- [Exercise description] Can the lines below, from the one that holds "The width and height of the screenshot is (689, 420)." to the very end, be echoed exactly, with both ends included and no pictures?

- [Records shown]
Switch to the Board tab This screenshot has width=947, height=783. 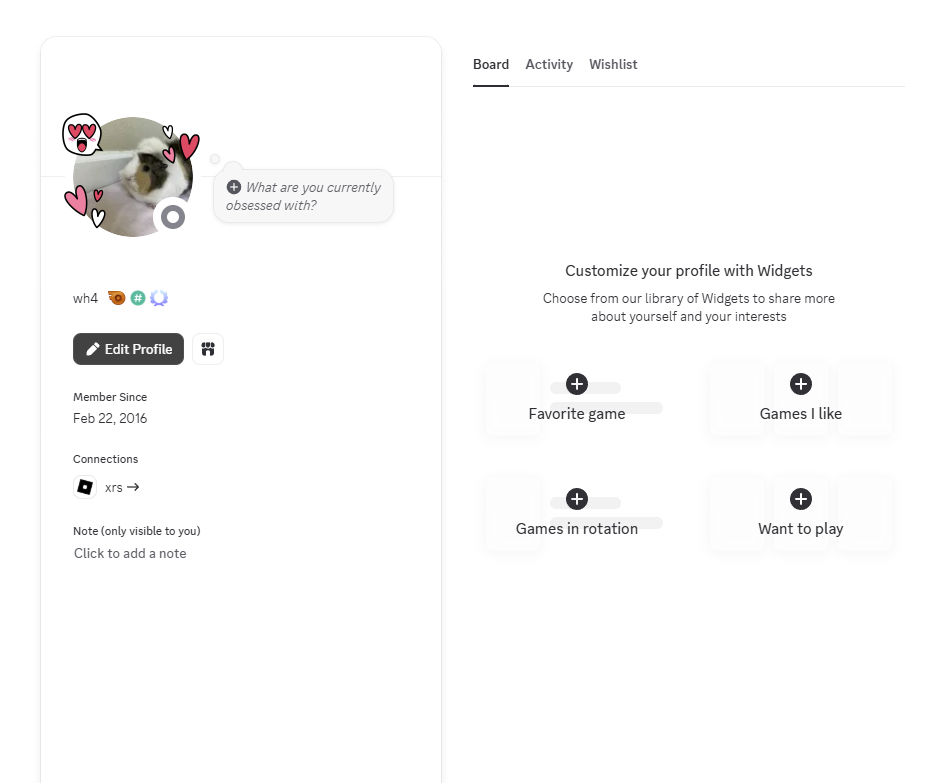(491, 64)
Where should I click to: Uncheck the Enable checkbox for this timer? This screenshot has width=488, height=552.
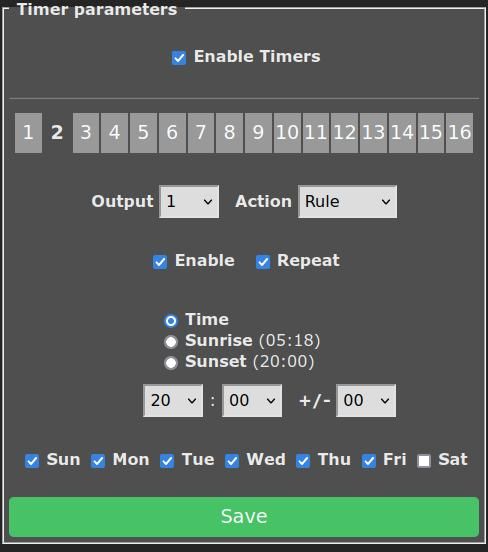160,262
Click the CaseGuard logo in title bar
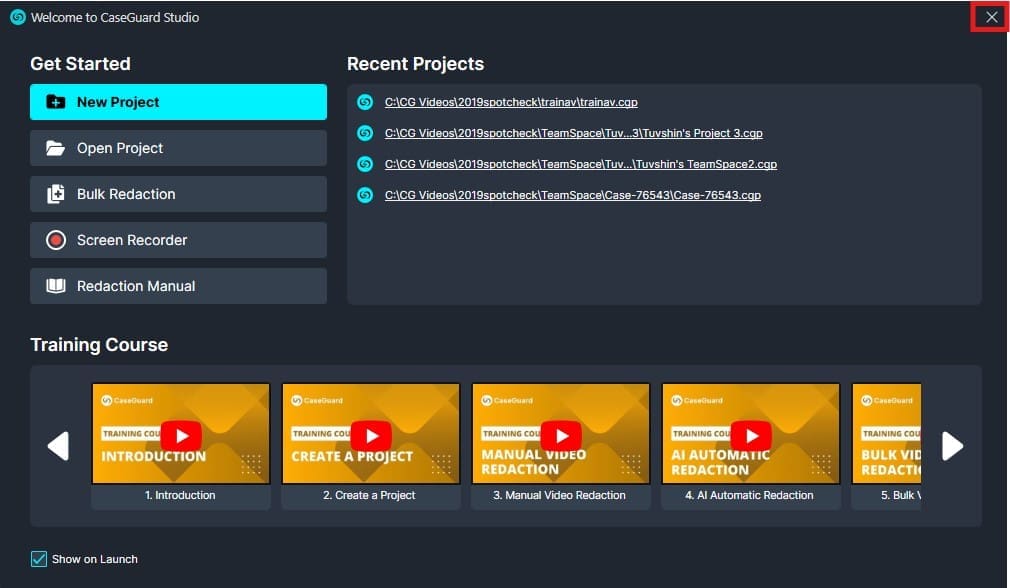Screen dimensions: 1010x588 17,17
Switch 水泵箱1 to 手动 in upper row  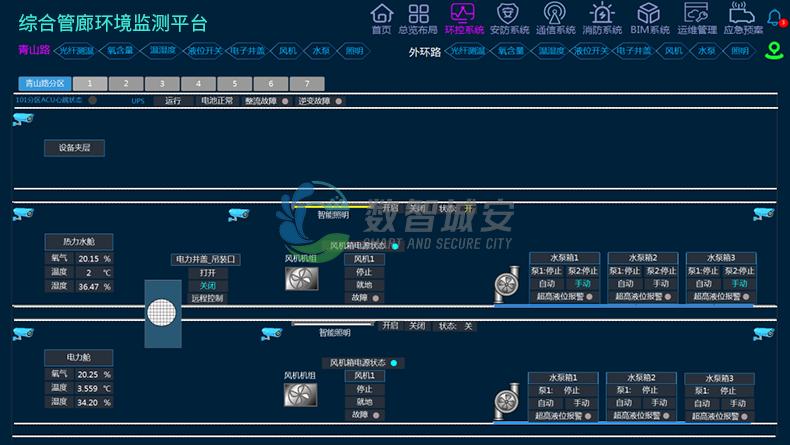(x=582, y=284)
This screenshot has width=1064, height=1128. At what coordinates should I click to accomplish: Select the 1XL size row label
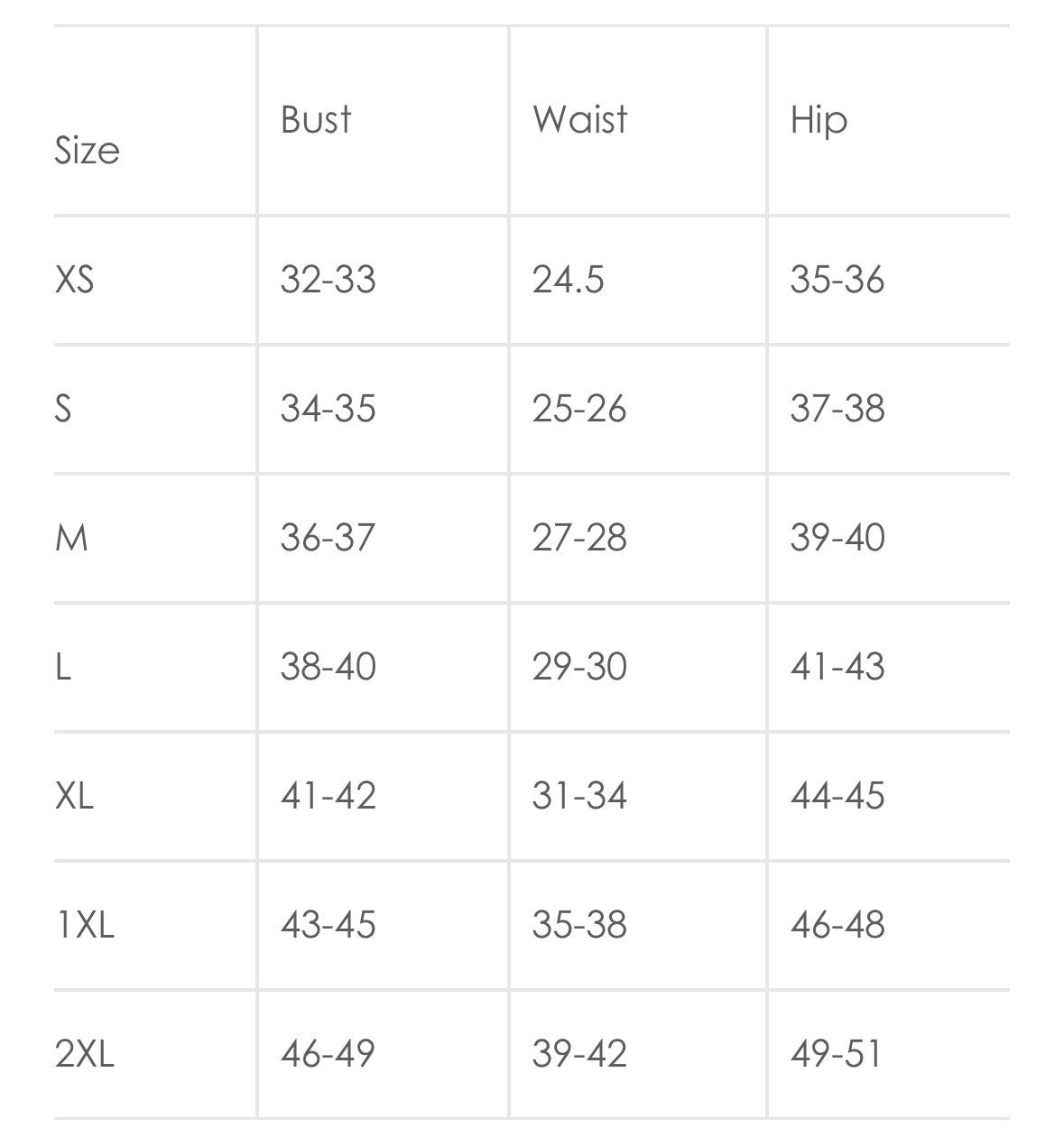coord(85,926)
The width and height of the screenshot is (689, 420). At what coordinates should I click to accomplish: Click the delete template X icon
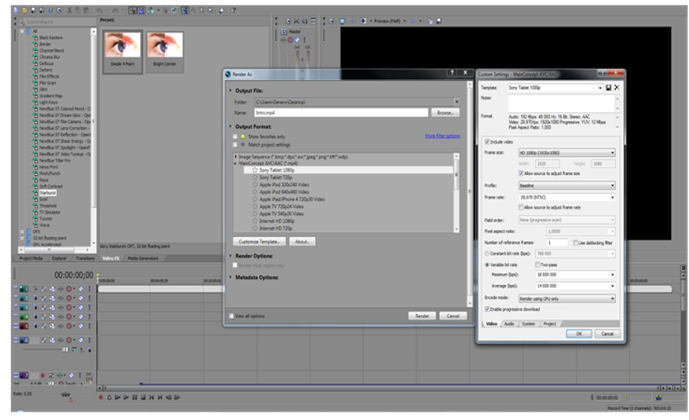618,88
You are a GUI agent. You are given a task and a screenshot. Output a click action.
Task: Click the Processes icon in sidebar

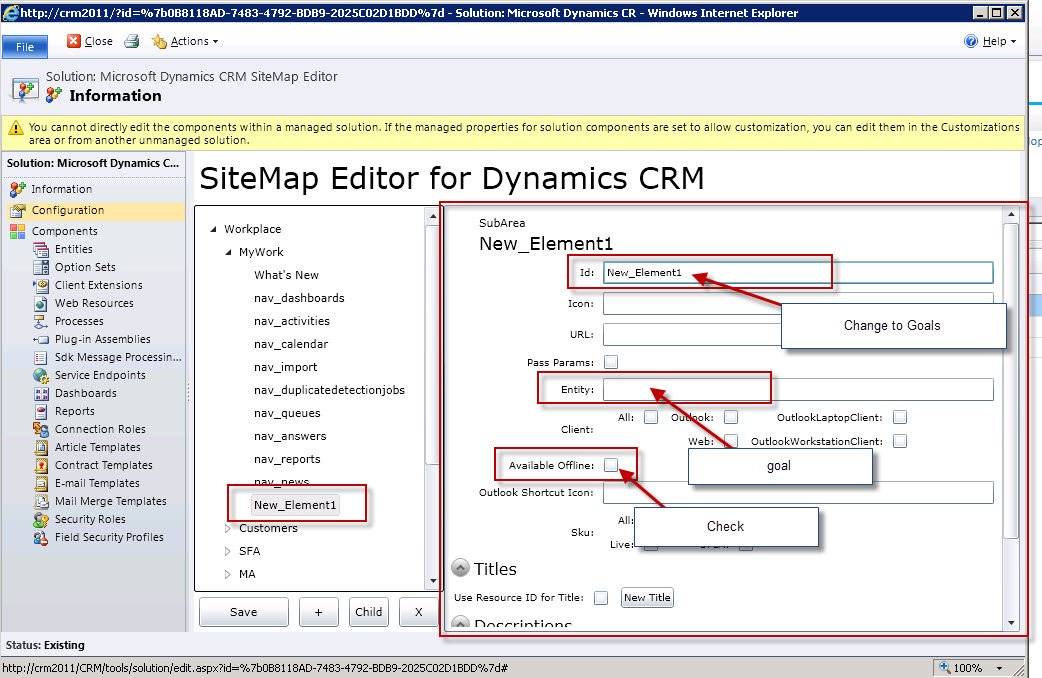click(x=41, y=321)
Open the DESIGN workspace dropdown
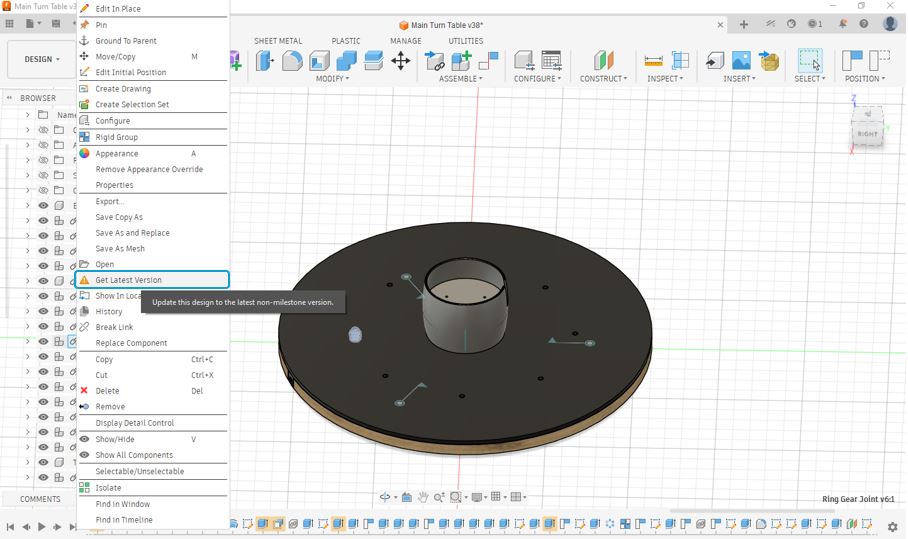The width and height of the screenshot is (908, 539). click(41, 59)
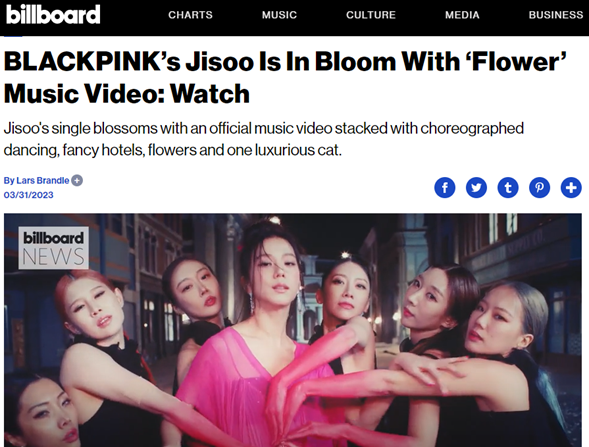Screen dimensions: 589x447
Task: Expand author info plus beside Lars Brandle
Action: click(77, 181)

- [Expected answer]
The width and height of the screenshot is (689, 420). At what coordinates should I click to accomplish: Click the delete template X icon
618,88
You are a GUI agent. You are given a task and a screenshot. Output a click action.
Task: Click the Processes icon in sidebar

click(x=41, y=321)
Open the DESIGN workspace dropdown
The width and height of the screenshot is (908, 539). click(41, 59)
Screen dimensions: 589x447
Task: Expand author info plus beside Lars Brandle
Action: click(77, 181)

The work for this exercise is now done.